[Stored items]

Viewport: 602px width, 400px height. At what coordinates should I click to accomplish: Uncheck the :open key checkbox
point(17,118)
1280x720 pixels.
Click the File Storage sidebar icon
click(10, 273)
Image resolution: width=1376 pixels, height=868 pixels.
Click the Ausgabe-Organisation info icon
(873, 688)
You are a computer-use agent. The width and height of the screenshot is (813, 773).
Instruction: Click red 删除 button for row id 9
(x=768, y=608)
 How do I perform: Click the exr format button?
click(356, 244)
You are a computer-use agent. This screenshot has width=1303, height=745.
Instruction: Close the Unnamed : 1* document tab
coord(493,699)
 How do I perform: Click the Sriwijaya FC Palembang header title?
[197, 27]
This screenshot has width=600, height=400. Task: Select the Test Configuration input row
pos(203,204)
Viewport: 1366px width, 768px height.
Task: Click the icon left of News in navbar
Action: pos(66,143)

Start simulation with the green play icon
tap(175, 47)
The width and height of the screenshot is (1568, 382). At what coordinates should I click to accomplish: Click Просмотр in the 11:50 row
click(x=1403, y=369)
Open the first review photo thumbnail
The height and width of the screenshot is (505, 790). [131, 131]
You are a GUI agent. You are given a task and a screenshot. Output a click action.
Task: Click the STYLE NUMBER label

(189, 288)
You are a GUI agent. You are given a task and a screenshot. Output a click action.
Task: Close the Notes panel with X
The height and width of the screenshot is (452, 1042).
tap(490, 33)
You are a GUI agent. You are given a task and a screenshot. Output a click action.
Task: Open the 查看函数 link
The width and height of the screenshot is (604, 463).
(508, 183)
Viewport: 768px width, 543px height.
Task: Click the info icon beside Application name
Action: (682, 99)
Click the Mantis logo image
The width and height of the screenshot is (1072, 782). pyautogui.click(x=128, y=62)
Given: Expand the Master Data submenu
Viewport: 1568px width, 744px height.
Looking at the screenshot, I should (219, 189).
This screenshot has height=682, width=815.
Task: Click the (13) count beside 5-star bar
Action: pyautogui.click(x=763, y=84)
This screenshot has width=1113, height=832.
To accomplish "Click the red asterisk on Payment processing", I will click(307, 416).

EXERCISE PROMPT =
Repeat every line exactly, starting with the first line of the entries, and stop once the line containing "This screenshot has width=1113, height=832." has been given.

SOLUTION FOR THIS EXERCISE =
Viewport: 602px width, 400px height. At what coordinates should I click to accomplish: Uncheck the :open key checkbox
point(17,118)
1280x720 pixels.
Click the File Storage sidebar icon
click(10, 273)
Image resolution: width=1376 pixels, height=868 pixels.
Click the Ausgabe-Organisation info icon
(873, 688)
You are a computer-use agent. The width and height of the screenshot is (813, 773).
Instruction: Click red 删除 button for row id 9
(x=768, y=608)
 How do I perform: Click the exr format button?
click(356, 244)
You are a computer-use agent. This screenshot has width=1303, height=745.
Instruction: Close the Unnamed : 1* document tab
coord(493,699)
 How do I perform: Click the Sriwijaya FC Palembang header title?
[197, 27]
This screenshot has width=600, height=400. Task: Select the Test Configuration input row
pos(203,204)
Viewport: 1366px width, 768px height.
Task: Click the icon left of News in navbar
Action: pos(66,143)

Start simulation with the green play icon
tap(175, 47)
The width and height of the screenshot is (1568, 382). At what coordinates should I click to accomplish: Click Просмотр in the 11:50 row
click(x=1403, y=369)
Open the first review photo thumbnail
The height and width of the screenshot is (505, 790). [131, 131]
You are a GUI agent. You are given a task and a screenshot. Output a click action.
Task: Click the STYLE NUMBER label

(189, 288)
You are a GUI agent. You are given a task and a screenshot. Output a click action.
Task: Close the Notes panel with X
The height and width of the screenshot is (452, 1042).
tap(490, 33)
You are a GUI agent. You are given a task and a screenshot. Output a click action.
Task: Open the 查看函数 link
The width and height of the screenshot is (604, 463).
(508, 183)
Viewport: 768px width, 543px height.
Task: Click the info icon beside Application name
Action: (682, 99)
Click the Mantis logo image
The width and height of the screenshot is (1072, 782). pyautogui.click(x=128, y=62)
Given: Expand the Master Data submenu
Viewport: 1568px width, 744px height.
Looking at the screenshot, I should (219, 189).
This screenshot has height=682, width=815.
Task: Click the (13) count beside 5-star bar
Action: pyautogui.click(x=763, y=84)
This screenshot has width=1113, height=832.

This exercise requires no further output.